**** SELECTION

35. The method of claim 31, wherein the executing further comprises: retrieving from the source file the file segments identified by the list; and inserting data of the file segments identified by the list to the destination file at the file offsets indicated by the command.

36. The method of claim 35, wherein the executing further comprises: in an event that the command includes an instruction to remove a file segment of the destination file, removing the file system from the destination file stored in the storage server.

37. The method of claim 31, wherein the receiving comprises: receiving, at the storage server, a command in a network storage communication protocol from a client device, the command comprising information identifying a source file and a destination file stored at the storage server and a list of file segments to include in the destination file, the source file comprising the file segments identified by the list.

38. The method of claim 37, further comprising: avoiding copying file segments of the source file that are not identified by the list to the destination file.

39. The method of claim 37, wherein the receiving comprises: receiving, at the storage server, a command in a network storage communication protocol from a client device, the command comprising information identifying a source file and a destination file stored at the storage server, a list of file segments to include in the destination file, and a reorder instruction to specify an order how the file segments to include appear in the destination file, the source file comprising the file segments identified by the list; and wherein the executing comprises: executing the command, at the storage server, by copying the file segments to include identified by the list from the source file to a destination file stored at the storage server, without transferring any portion of the source file to the client, and by reordering the file segments to include in the destination file based on the reorder instruction.

********
**** DATA SHOWN

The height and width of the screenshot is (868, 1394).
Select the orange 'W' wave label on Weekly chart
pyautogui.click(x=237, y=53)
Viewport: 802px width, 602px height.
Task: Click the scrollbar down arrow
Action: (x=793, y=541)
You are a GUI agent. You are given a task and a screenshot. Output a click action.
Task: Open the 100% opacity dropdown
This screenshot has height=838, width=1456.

********
**** DATA SHOWN

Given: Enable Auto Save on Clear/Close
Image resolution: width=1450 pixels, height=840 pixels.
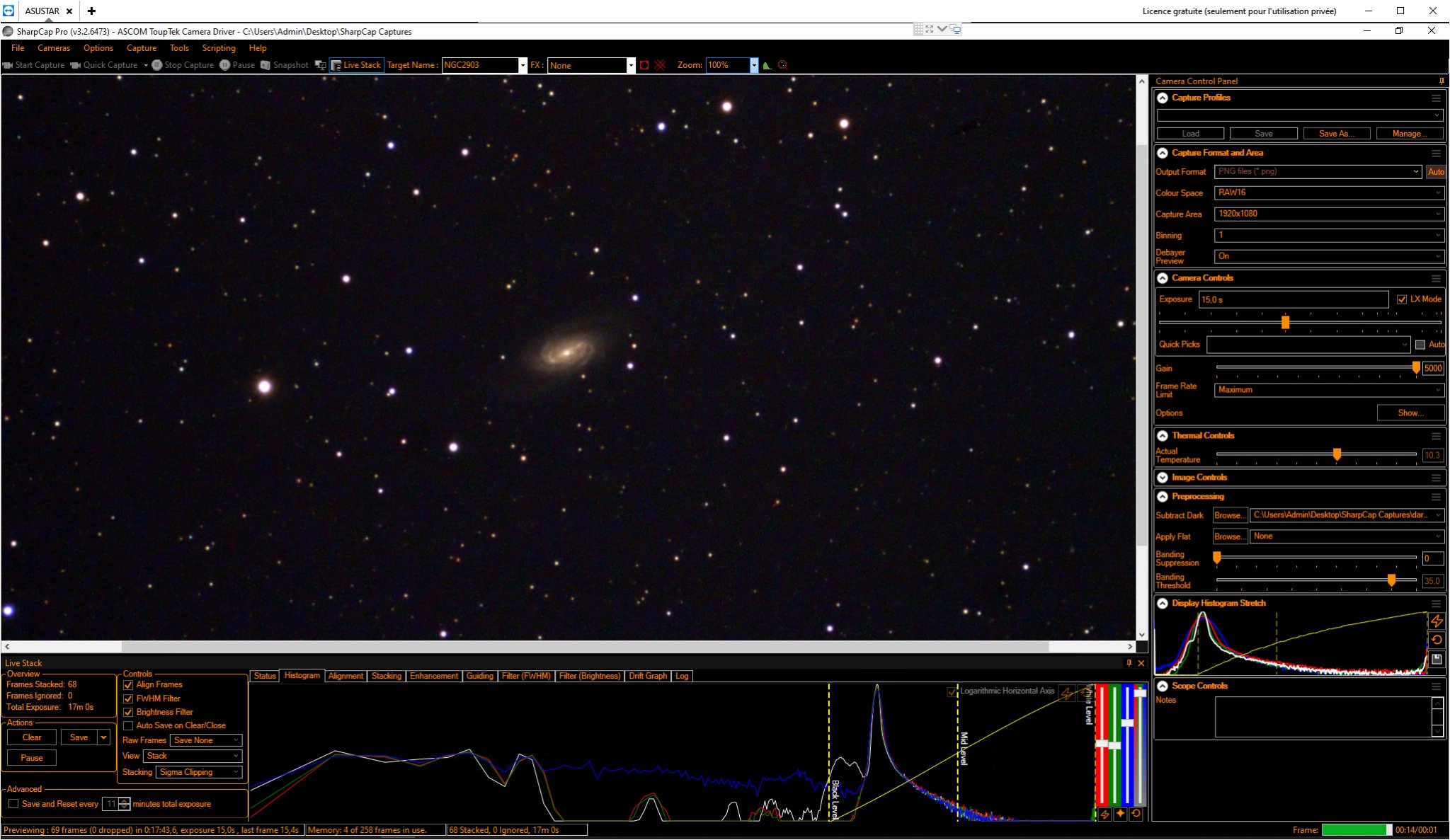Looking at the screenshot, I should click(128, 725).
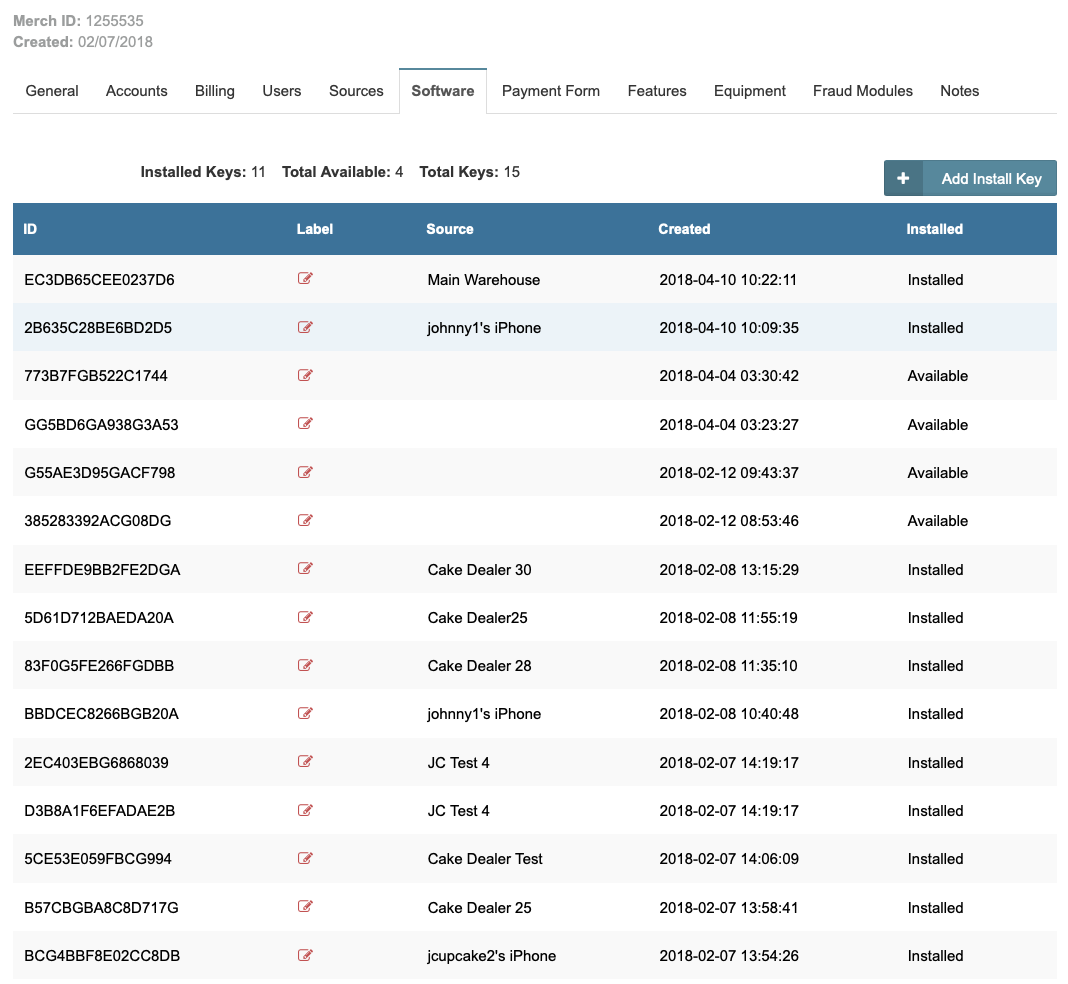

********

_TASK REQUIREMENTS_
Rewrite claim 39 of the patent claims, the paragraph beginning "39. The method of claim 37," as a short list that keeps its main facts.

_RESULT_
- It builds on the method of claim 37.
- **Receiving:** the storage server gets a command from a client device in a network storage communication protocol. The command identifies:
  - a source file and a destination file stored at the server
  - a list of file segments to include in the destination file, all of which are in the source file
  - a reorder instruction that sets the order in which those segments appear in the destination file
- **Executing:** the storage server copies the listed segments from the source file to the destination file without transferring any portion of the source file to the client. It then reorders them in the destination file according to the reorder instruction.